| What to produce |
Copy the data from the start through the line with "Looking at the", swapping "coordinate pair" for "pair of numbers" and keeping everything else the same. Leave the pictures out of your answer.

Recorded information Start Marker

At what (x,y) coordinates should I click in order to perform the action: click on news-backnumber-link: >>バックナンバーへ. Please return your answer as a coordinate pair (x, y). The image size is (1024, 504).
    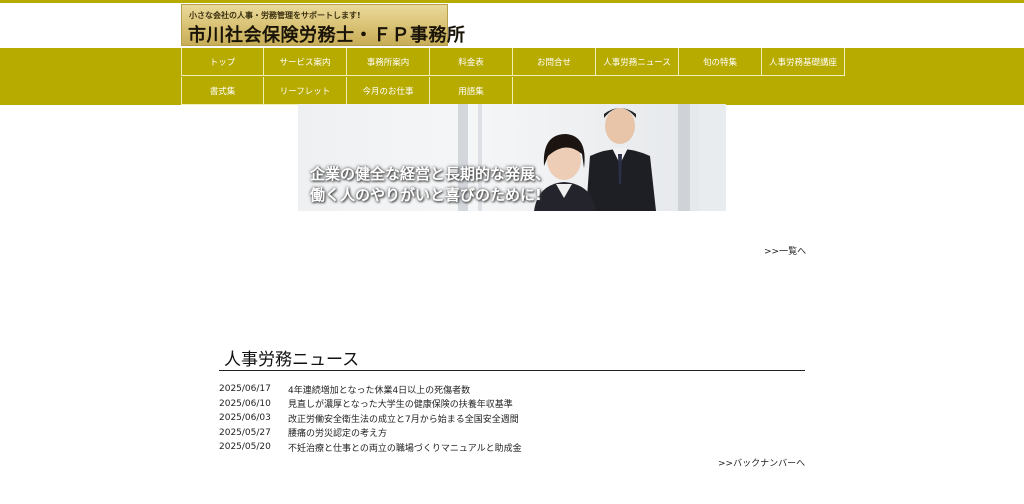
    Looking at the image, I should click on (762, 462).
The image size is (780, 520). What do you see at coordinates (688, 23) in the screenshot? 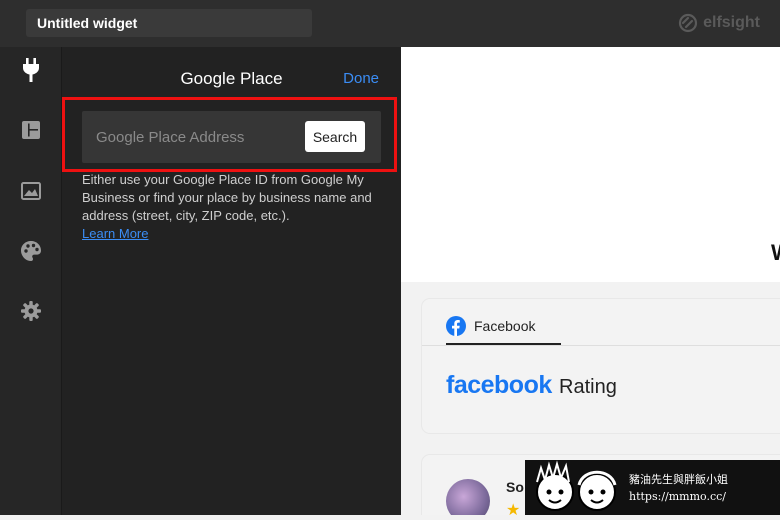
I see `elfsight-mark-icon` at bounding box center [688, 23].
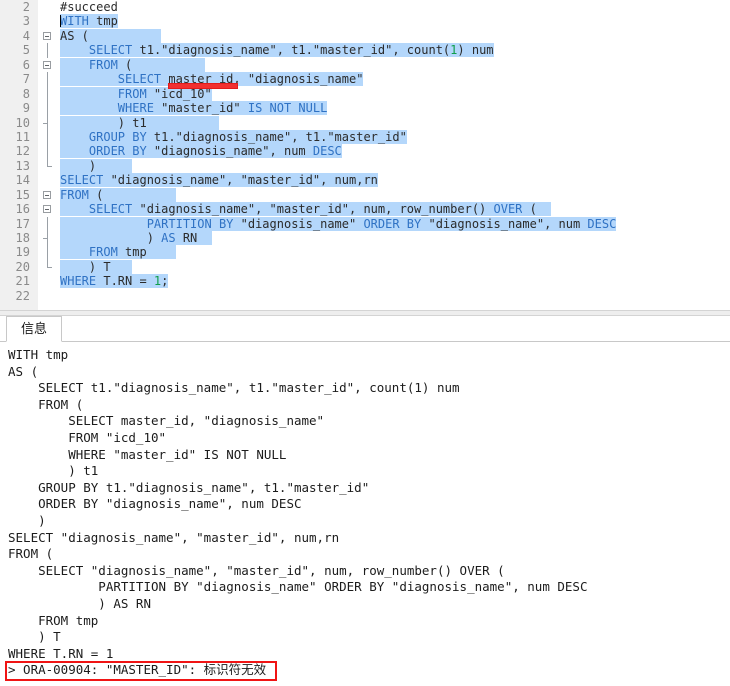 This screenshot has width=730, height=686. What do you see at coordinates (22, 122) in the screenshot?
I see `line-number: 10` at bounding box center [22, 122].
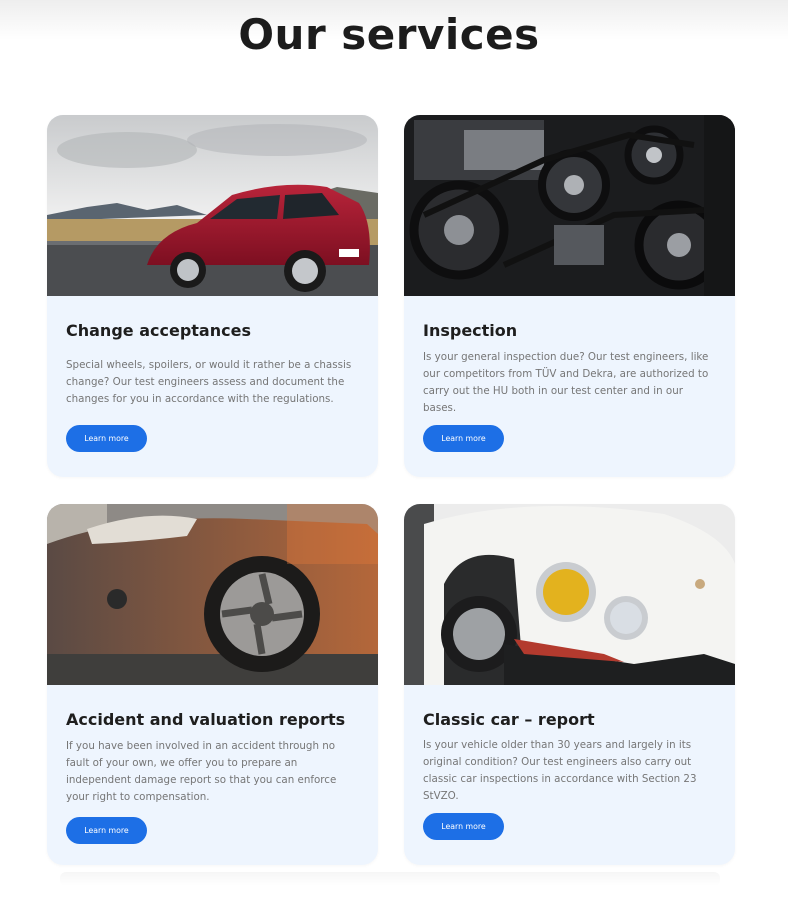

Recorded information End Marker

| Output for this exercise |
At what (x,y) coordinates should I click in order to perform the action: click on news-backnumber-link: >>バックナンバーへ. Please return your answer as a pair of numbers (x, y). The image size is (1024, 504).
    Looking at the image, I should click on (762, 462).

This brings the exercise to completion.